Illustrating a level of savvy and understanding of all aspects of his sport that one might think he doesn't possess at first cursory glance, Earnhardt could only chuckle at the media speculation that he was leaving his current job as driver of the No. 8 car for Dale Earnhardt Inc. to begin his own Nextel Cup team at his fledging JR Motorsports operation.

He is way too smart for that.

Once it became clear that Earnhardt was going to be leaving DEI at the conclusion of this season, reports initially ran rampant that Junior was going to immediately expand his JR Motorsports organization and enter the NASCAR fray as a Cup owner/driver. Not only was he going to do it for himself, but most of the initial reports had him bringing fellow DEI driver and good friend Martin Truex Jr. along for the ride -- or should we say in one of the supposed rides.

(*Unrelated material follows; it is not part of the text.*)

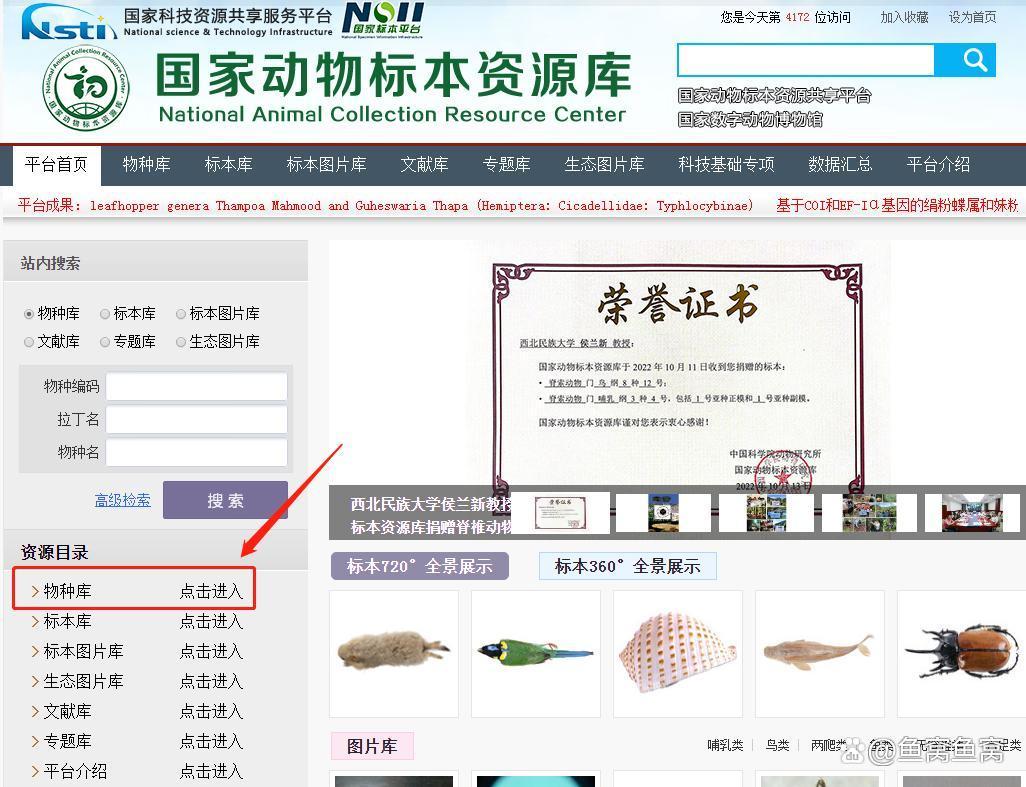Open the rhinoceros beetle specimen image
The image size is (1026, 787).
point(961,653)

It didn't take long for Junior to set everyone straight on that. He loves what he is getting into as an owner at JR Motorsports, but at this point he has no plans to expand into the Cup side. He even said he's resisting the urge, however strong, to occasionally run an additional Busch Series car for himself out of his own shop.

"We'd have to hire some more people, which I'm against," he said.

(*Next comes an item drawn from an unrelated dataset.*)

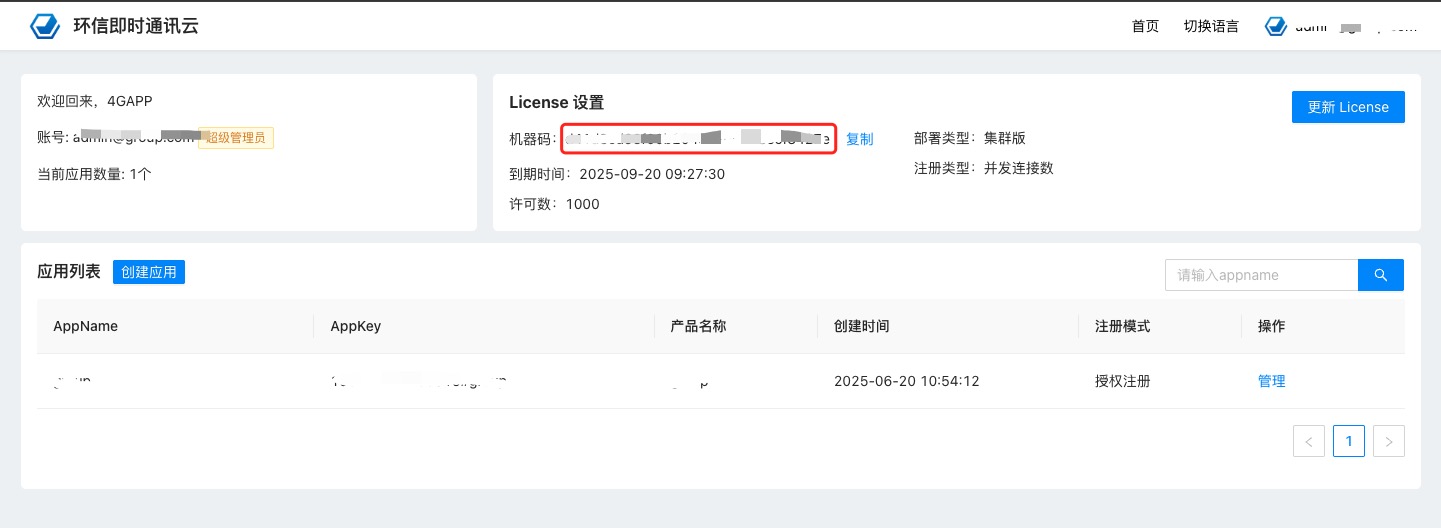Viewport: 1441px width, 528px height.
Task: Focus the 请输入appname search field
Action: [x=1261, y=275]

He went on to joke that his sister and esteemed business adviser, Kelley Earnhardt Elledge, who also happens to be president of JR Motorsports, "would have no problem with that," while making it clear that he would make the final decision and that he's very careful about how he spends his own money in this crazy racing business.

"We're that small of a company where those are pretty big decisions," he said about the possibility of expanding by even a handful of employees.

Of course, had he made the decision to start a couple of Cup teams, or even just one, he would have had to hire a whole lot more people and pay them a whole lot more. Plus, he would have had to sink millions into upgrading his just-opened facility in Mooresville, N.C. Even then, there would be no guarantees of the type of immediate on-track success that Junior desperately is seeking.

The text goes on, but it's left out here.